Krishnaraja Wadiyar III (14 July 1794 – 27 March 1868) was the twenty-second maharaja of the Kingdom of Mysore. Also known as Mummadi Krishnaraja Wadiyar, the maharaja belonged to the Wadiyar dynasty and ruled the kingdom for nearly seventy years, from 30 June 1799 to 27 March 1868. He is known for his contribution and patronage to different arts and music during his reign. He was succeeded by his adopted son, Chamarajendra Wadiyar X.

Early years

Krishnaraja Wadiyar III, who was born at Srirangapatna, was the son of Khasa Chamaraja Wadiyar IX (who was born at Arikottara, now Chamarajanagar) and his first wife, Maharani Kempananjammani Avaru. Maharani Lakshmi Ammani Devi, his adoptive grandmother, played a major role in the education and upbringing of her adopted grandson, Krishnaraja Wadiyar III, and was instrumental in his ascendancy to the Mysore throne.

Maharani Lakshmi Ammani Devi was awaiting a chance to unseat Hyder Ali (who died) and later his son Tipu Sultan, and had sent numerous feelers to the British to unseat him and hand over the kingdom to the Wadiyars. She also informed the British about the treaty between Tipu Sultan and the French. When Tipu Sultan died at the hands of the British in 1799, she discussed about the handover of the Mysore throne, which finally led to the installation of the five-year-old Krishnaraja Wadiyar III, as the Maharaja of Mysore on 30 June 1799.
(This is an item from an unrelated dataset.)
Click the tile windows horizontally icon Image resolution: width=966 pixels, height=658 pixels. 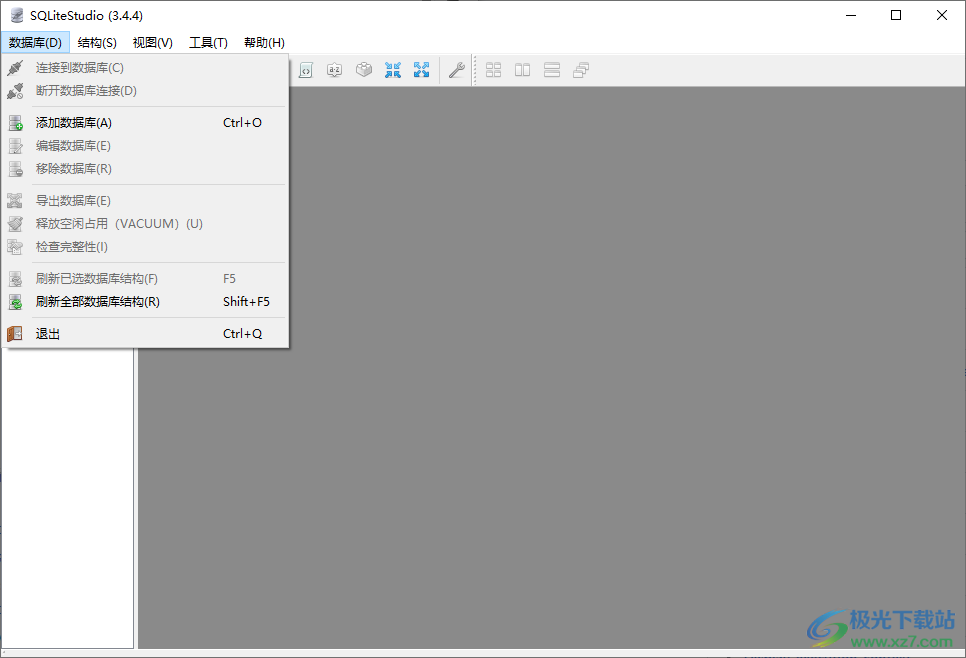pos(551,69)
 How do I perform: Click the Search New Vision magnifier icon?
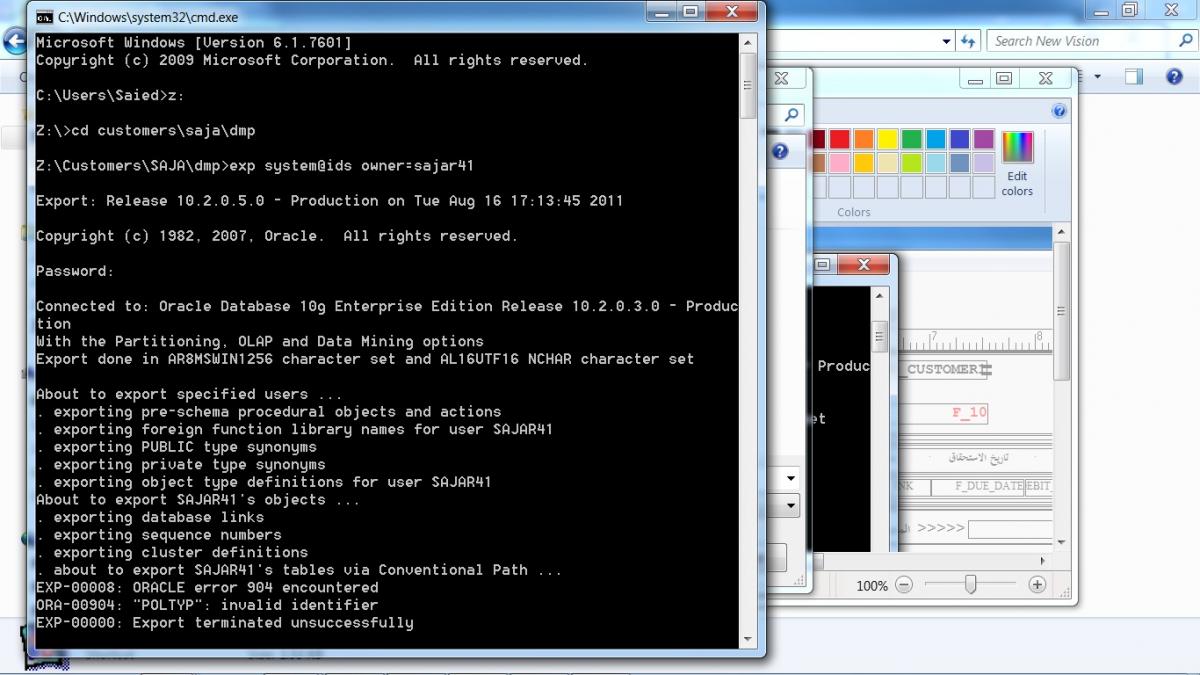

The ceremony took place in a special pavilion constructed near the Lakshmiramana Swamy temple in Mysore. Being led to it by Sir Arthur Wellesley on his right, Tipu Sultan's prime minister Dewan Purnaiah was formally selected as the Dewan of Mysore with an indication that he should be loyal to the king till the king himself attains an age of discretion.

Ruler of Mysore State
Krishnaraja Wadiyar III attained the age of 16 in early 1810 and hence attained the age of discretion. After discussing with the British Resident, A. H. Cole, the reins of the state were transferred from Dewan Purnaiah to the king. But the king lost the services of his grandmother, who died in 1810, and also of Purnaiah, who died in 1812.
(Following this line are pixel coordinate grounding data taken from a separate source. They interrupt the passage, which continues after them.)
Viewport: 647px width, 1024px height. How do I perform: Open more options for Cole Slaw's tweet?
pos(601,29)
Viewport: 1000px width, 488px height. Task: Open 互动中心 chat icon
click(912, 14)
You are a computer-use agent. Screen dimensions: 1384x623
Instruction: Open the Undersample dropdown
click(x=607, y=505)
The years that followed witnessed cordial relations between Mysore and the British until things began to sour in the 1820s. Even though the Governor of Madras, Thomas Munro, determined after a personal investigation in 1825 that there was no substance to the allegations of financial impropriety made by A. H. Cole, the incumbent Resident of Mysore, the civil insurrection (commonly known as Nagar revolt) which broke out towards the end of the decade changed things considerably. In 1831, close on the heels of the insurrection and citing maladministration, the British took direct control of the princely state. For the next fifty years, Mysore passed under the rule of successive British Commissioners; Lieutenant-General Mark Cubbon, renowned for his statesmanship, served from 1834 until 1861 and put into place an efficient and successful administrative system which left Mysore a well-developed state.

Contribution to culture
Krishnaraja Wadiyar III was responsible for the cultural growth of the Kingdom of Mysore. He was himself a writer, having written Kannada books like Sritattvanidhi and Sougandhikaparinaya. He also has a number of writers in his court who together contributed to the development of modern Kannada prose, which had a style different from the Champu style of prose which was followed till then. Other important writings that emerged during his rule include Mudramanjusha by Kempu Narayana, Kalavati Parinaya by Yadava, and Vachana Kadamabari. The king was well versed in many languages, including Sanskrit, Kannada, Tamil, English, Telugu, and Urdu. He even played the musical instrument, veena. He was an expert player of board games and is credited to have revived the Ganjifa game. He was also a collector and an inventor of board games.

Krishnaraja Wadiyar III was a ruler who gave a lot of importance to the development of art during his period. He patronised many scholars in his court and he himself was a great Kannada and Sanskrit Scholar, and has composed more than 50 works. The Yakshagana form of literature, its growth, and survival are all due to his efforts. Parti Subba from South Canara, a famous Yakshagana writer, flourished during his period. Devachandra, Venkatarama Shastri, Basavappa Shastri, Aliya Lingaraja, Kempu Narayana, Srinivasa Kavisarvabhouma, Thammaya Kavi, Nanjunda Kavi, Shantaraja Pandita were all patronised by him.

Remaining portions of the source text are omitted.